There's a lot of confusion about Xenos, eDRAM and 256 GB/s, especially amongst the less technical of us (me at least!). As best I can tell it's because the structure of the graphics system hasn't been well explained. I present here my understanding so that the technical bods can dissect and agree/disagree, fundamentally to consider the idea that there is a separate processing entity, the BackBuffer Processing Unit, that has been introduced to the graphics system.
-----
The Xenos system consists of two processing parts. One has unified shaders and performs the usual graphics stuff of assembling poly, texturing and shading (rasterization). The other part performs frequent memory intensive task like Z/stencil rendering, alpha blended polygon rendering, overdraw, etc.
There is a bandwidth of 22.4 GB/s between the GPU's shader unit and system RAM.
There is a bandwidth of 32 GB/s write, 16 GB/s read between Xenos shader processor and the Back Buffer Processor
The BackBuffer Processor has 10 megabytes of fast local storage.
The logic on the BBPU can access this data directly just as any processor can access its local storage, at sufficient bandwidth that it never has to wait. MS have given a figure of 256 GB/s, but to all extents and purposes it can be considered as limitless bandwidth. The logic will never wait.
If this is right, it raises the question as to why the 256 GB/s bandwidth is talked about (apart from blind marketting speak)? Bandwidth between logic and it's local storage never gets mentioned from what I know. No-one's listing the bandwidth between their level one cache and logic on their CPUs! I guess it might be because eDRAM is (or has been) slower than normal cache memory (SRAM?) so it's speed was a limiting factor. By saying the eDRAM's bandwidth is that fast, MS are indicating that the eDRAM is effectively as fast as SRAM. 10 Mb = 10 Level 1 cache. However, this figures results in a confusing situation where this bandwidth is mixed with the conventional understanding of bandwidth as data transfer between seperate processing units and storage, so it doesn't appear to be a fair figure when applied in that way.
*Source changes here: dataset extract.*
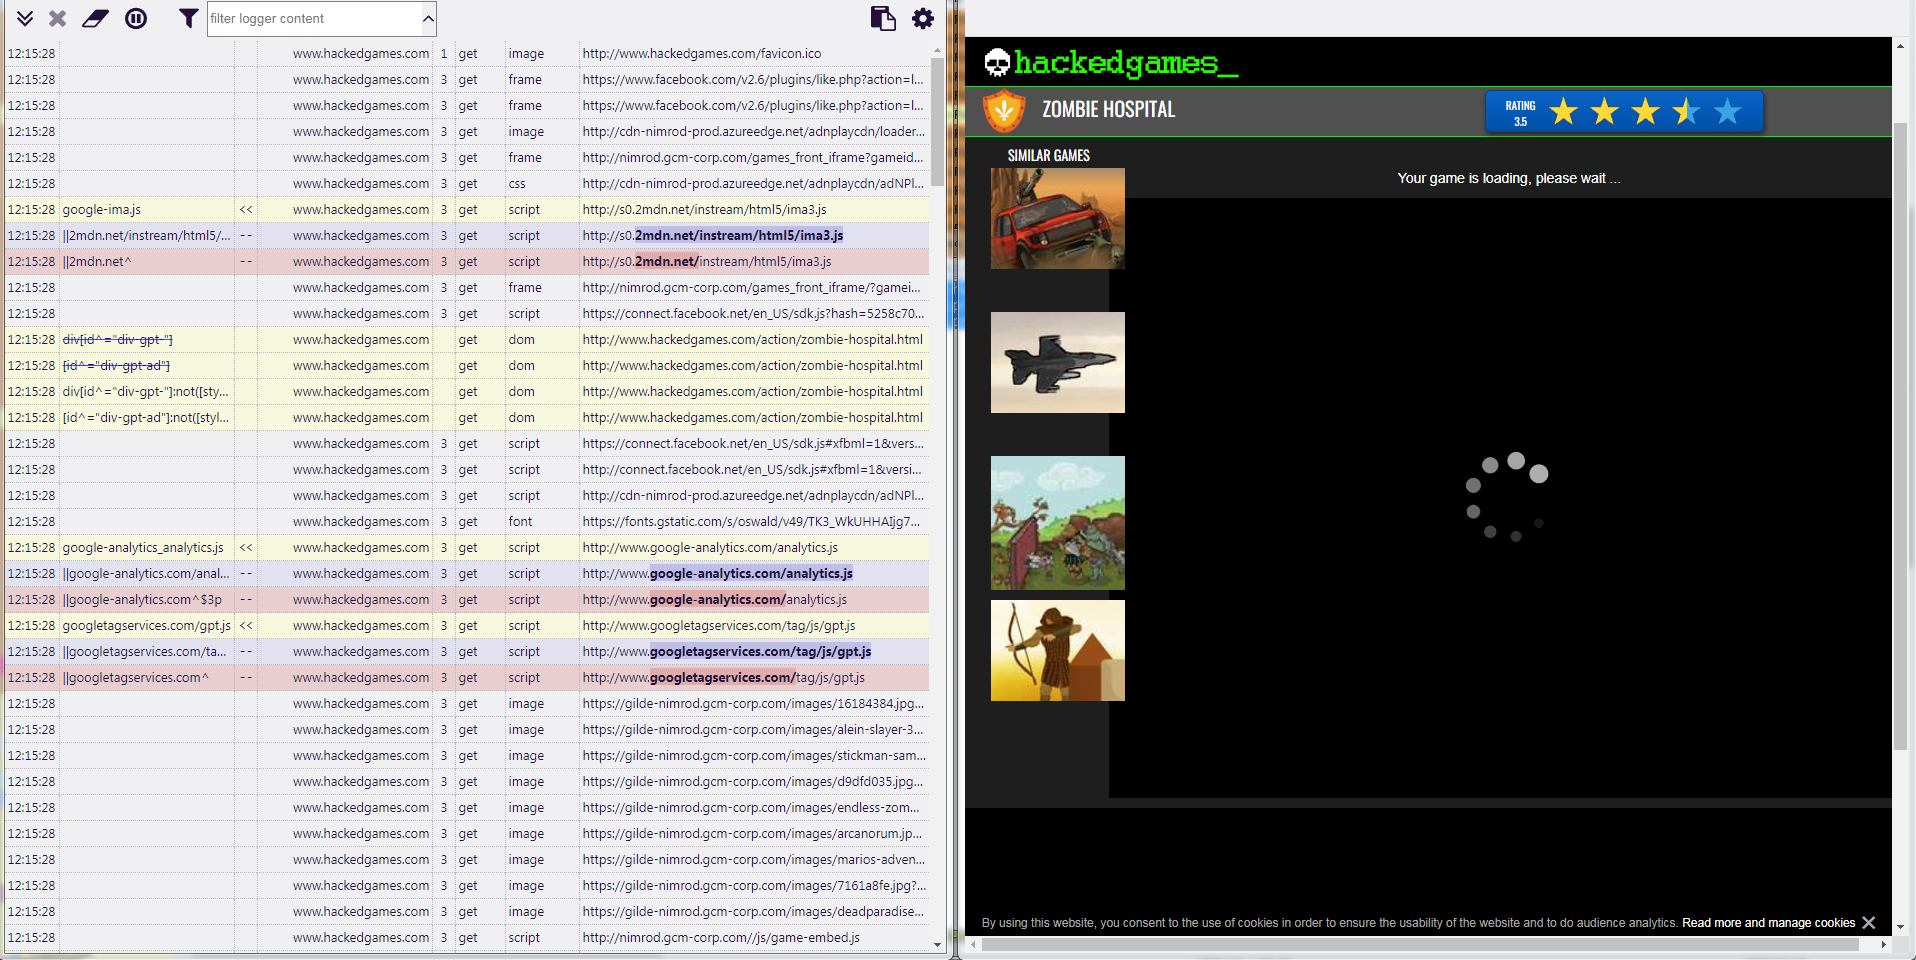Expand the googletagservices gpt.js entry

tap(245, 625)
Furthermore, although this bandwidth isn't bandwidth between separate processing units, it does have a beneficial effect in terms of not interferring with RAM -> GPU bandwidth. If the BBPU was not present, it's functions (Z/stencil rendering, alpha blended polygon rendering, overdraw, etc.) would have to be performed in the only available storage large enough, which would be main RAM, and this would cut into the 22.4 GB/s bandwidth.
Therefore the benefits of the BBPU should not be listed as 'bandwidth' but 'bandwidth saved' or 'bandwidth freed'. By not having to work on system RAM, the intensive tasks performed on the BBPU free the system bandwidth for other task like textures, models etc.
-----
Does this sound right? Does this paint an accurate picture of where these numbers come from and what they actually mean?
-----
The Xenos system consists of two processing parts. One has unified shaders and performs the usual graphics stuff of assembling poly, texturing and shading (rasterization). The other part performs frequent memory intensive task like Z/stencil rendering, alpha blended polygon rendering, overdraw, etc.
There is a bandwidth of 22.4 GB/s between the GPU's shader unit and system RAM.
There is a bandwidth of 32 GB/s write, 16 GB/s read between Xenos shader processor and the Back Buffer Processor
The BackBuffer Processor has 10 megabytes of fast local storage.
The logic on the BBPU can access this data directly just as any processor can access its local storage, at sufficient bandwidth that it never has to wait. MS have given a figure of 256 GB/s, but to all extents and purposes it can be considered as limitless bandwidth. The logic will never wait.
Code:
System RAM
DDR
|
|
22.4 GB/s
|
|
+-----------+-----------+--------+---------------------+
| | | | |
| SHADER:UNIT | | BACKBUFFER |
| | | | PROCESSOR |
| +-------+-------+ | 32GB/s | +-----------------+ |
| | | ------------>| | |
| | Unified |<------------ | Processing | |
| | shaders | |16 GB/s | | Logic + 10mb | |
| | | | | | local storage | |
| +---------------+ | | +-----------------+ |
| | | |
+-----------------------+--------+---------------------+
Furthermore, although this bandwidth isn't bandwidth between separate processing units, it does have a beneficial effect in terms of not interferring with RAM -> GPU bandwidth. If the BBPU was not present, it's functions (Z/stencil rendering, alpha blended polygon rendering, overdraw, etc.) would have to be performed in the only available storage large enough, which would be main RAM, and this would cut into the 22.4 GB/s bandwidth.
Therefore the benefits of the BBPU should not be listed as 'bandwidth' but 'bandwidth saved' or 'bandwidth freed'. By not having to work on system RAM, the intensive tasks performed on the BBPU free the system bandwidth for other task like textures, models etc.
-----
Does this sound right? Does this paint an accurate picture of where these numbers come from and what they actually mean?